# Surf fishing, is it worth it?



## 222222 (Jul 20, 2001)

When I was back in the Northeast, I often heard about stories of fishing in Florida. How one guy from New York got 50 fish from the Florida surf. One guy from the Panama City thread also said he got all kinds of fishes with a medium rod and shrimp alone.

Were they talking about the same Florida? 

When I finally got to the Melbourne Beach, the surf was really dirty and not one fisherman in sight. When I got to the Sabastian Inlet, saw some fish caught arond the inlet. But not one of the surf fishermen got a fish. Now many people in Central Florida also complain catch no fish.

Which version is right?


----------



## Joeseminole18 (Feb 26, 2003)

The version that says you need a boat to catch anything decent. Surf fishing sucks.


----------



## Reelbehind (Jul 30, 2003)

Surf fishing has been great at Playalinda this past week. Lot's of Pomp's, Blue's, Whiting and even a Sheepshead. Only thing i've been getting them on is my 14 foot rods. You have one don't you? Your using live Sandfleas right? At least cut Clam or peeled Shrimp right? Your following the weather, tidal conditions right? You're not walking up to the beach and just casting out are you? Works sometimes but not always. YOU do know how to find the troughs and runouts right?You know that most of the time the fish are right at your feet in the surf and you don't need a big rod?That only under certain conditions you need a long rod (like yesterday), when i needed one. There was one time at Playalinda when i could not buy a bite, this guy walks up,walks to the first sandbar ( knee deep) casted his bait to shore ( ankle deep) and proceded to pull in Bull Whiting non stop.:jawdrop: That's when i learned to start watching, looking and learning


----------



## Romans14Eleven (Feb 29, 2004)

I'll second that Reelbehind.....I've learned sooo much in the past two years in regards to surf fishing. All the things you mentioned. I've fished the Georgia tidal creeks very hard for whiting over the past two years, and I have done really well at times. Some HUUUUGE whiting, but numbers were never great. I think the most I caught in a day was 15 at the most. And then surf fishing at Bonsteel a month ago....my wife and I catch 84 in two days. For those of you that read that report....yeah I'm still getting over that weekend. And it was all because we fished reeeaaaalllly close..just like Reelbehind mentioned in the above post. When the conditions are ideal the fish will be there usually. Then you have to apply knowledge to figure out location in that big surf in front of you. But its no different than fishing anywhere else....from all the types of saltwater to the freshwater. All those little details can be included in all the other bodies of water too. But I gotta admit...there is something that just gets my blood pumping a little faster and has me a little more excited when I fish the surf. But what does that mean...I get that feeling wherever and whenever I'm fishing period.


----------



## 222222 (Jul 20, 2001)

· · · ·

EXERCISE REQUIREMENTS:
A: Pull out, word for word, the part of the surf fishing thread that opens with the words containing "# Surf fishing, is" and closes with "catch no fish.".
B: Summarize the surf fishing thread in two sentences.
C: In the surf fishing thread, what reason does the poster give for catching 84 fish in two days at Bonsteel? Answer in one or two sentences.

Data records

· · · ·

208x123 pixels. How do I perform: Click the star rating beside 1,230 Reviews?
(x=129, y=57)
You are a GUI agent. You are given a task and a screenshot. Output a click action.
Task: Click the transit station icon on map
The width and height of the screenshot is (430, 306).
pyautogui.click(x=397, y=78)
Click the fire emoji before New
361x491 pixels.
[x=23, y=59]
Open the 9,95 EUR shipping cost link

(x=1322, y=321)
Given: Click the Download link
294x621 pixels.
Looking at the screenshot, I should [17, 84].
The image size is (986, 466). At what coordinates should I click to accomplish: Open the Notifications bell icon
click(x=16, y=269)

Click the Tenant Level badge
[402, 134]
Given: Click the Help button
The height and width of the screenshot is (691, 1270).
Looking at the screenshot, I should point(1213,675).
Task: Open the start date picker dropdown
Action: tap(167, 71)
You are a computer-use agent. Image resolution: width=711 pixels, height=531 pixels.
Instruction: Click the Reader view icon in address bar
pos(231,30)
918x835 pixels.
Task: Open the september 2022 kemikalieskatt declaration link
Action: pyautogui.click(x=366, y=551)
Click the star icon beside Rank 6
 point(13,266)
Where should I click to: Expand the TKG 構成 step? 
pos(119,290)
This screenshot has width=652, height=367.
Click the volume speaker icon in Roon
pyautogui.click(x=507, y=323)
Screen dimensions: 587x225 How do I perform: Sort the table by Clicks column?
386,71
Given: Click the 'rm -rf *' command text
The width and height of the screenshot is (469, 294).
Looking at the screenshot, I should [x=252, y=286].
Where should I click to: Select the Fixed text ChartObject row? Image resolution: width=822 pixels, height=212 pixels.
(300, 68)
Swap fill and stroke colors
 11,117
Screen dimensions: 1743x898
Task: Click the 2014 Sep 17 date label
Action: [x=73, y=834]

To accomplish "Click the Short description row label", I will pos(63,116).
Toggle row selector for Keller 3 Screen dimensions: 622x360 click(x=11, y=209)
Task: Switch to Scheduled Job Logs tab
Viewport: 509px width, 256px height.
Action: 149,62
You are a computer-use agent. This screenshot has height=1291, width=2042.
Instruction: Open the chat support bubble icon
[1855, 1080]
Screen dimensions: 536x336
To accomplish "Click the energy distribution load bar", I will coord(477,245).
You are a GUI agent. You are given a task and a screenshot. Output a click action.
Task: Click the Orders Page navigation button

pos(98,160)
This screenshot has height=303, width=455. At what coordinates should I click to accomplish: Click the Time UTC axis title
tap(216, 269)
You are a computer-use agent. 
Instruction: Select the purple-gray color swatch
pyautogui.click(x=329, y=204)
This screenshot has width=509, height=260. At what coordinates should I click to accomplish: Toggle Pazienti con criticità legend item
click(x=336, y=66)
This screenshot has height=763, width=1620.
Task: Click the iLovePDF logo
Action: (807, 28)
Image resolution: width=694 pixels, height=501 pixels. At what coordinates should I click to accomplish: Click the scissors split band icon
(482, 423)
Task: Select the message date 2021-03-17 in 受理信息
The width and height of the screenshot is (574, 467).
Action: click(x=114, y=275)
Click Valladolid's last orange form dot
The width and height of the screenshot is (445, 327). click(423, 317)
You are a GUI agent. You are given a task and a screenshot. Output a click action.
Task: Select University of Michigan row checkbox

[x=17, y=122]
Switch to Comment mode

· · · ·

COMPLETE ANSWERS:
A:
# Surf fishing, is it worth it?



## 222222 (Jul 20, 2001)

When I was back in the Northeast, I often heard about stories of fishing in Florida. How one guy from New York got 50 fish from the Florida surf. One guy from the Panama City thread also said he got all kinds of fishes with a medium rod and shrimp alone.

Were they talking about the same Florida? 

When I finally got to the Melbourne Beach, the surf was really dirty and not one fisherman in sight. When I got to the Sabastian Inlet, saw some fish caught arond the inlet. But not one of the surf fishermen got a fish. Now many people in Central Florida also complain catch no fish.

B: A poster who had heard stories of big Florida surf catches saw no surf fishermen catching anything and asked which version is right. One reply says you need a boat, while others report strong surf fishing at Playalinda and Bonsteel and credit the right bait, weather and tide conditions, and fishing close in where the fish often are.

C: He and his wife fished very close to shore, as Reelbehind described in the earlier post.